Surviving the Statement and how alternative finance can help

It has been a rollercoaster few months for small firms and the latest fiscal statement is a blow to owners that are battling unprecedented headwinds and a relentless attack on cashflow and liquidity. Planning ahead, already difficult, now becomes even more challenging. The introduction of the latest measures and the outlook that they have now helped to paint mean that planning around access to capital is absolutely critical. This is where the services of alternative lenders can help.

In the wake of prolonged caution from traditional lenders, which is an issue that has returned during the pandemic and amid challenging market conditions in 2022, services such as invoice finance, asset finance and peer-to-peer lending are proving a vital source of capital for small businesses.
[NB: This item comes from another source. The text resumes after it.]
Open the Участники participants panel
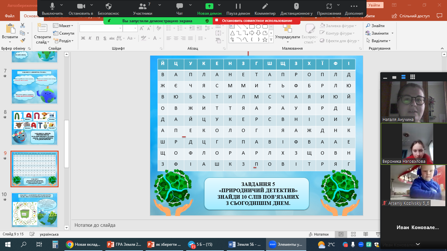The height and width of the screenshot is (251, 447). 143,8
These facilities, which offer a more easily accessible and personalised approach to lending, are helping small businesses survive and target recovery, stability and growth. Notably, alternative lending has played a prominent role in the government’s headline emergency support schemes, including the Recovery Loan Scheme. This profile has helped cement the reputation of alternative finance in the business sector.

Safeguarding cashflow in 2023 and small firm finance options

This time there was no U-turn from the Tory government and the Autumn Statement largely delivered what was expected for small businesses. The forecast for the sector, already tough, has got even more challenging. As such, when it comes to fiscal planning, it is important that firms are aware of all the finance options available to them, including the services of alternative lenders.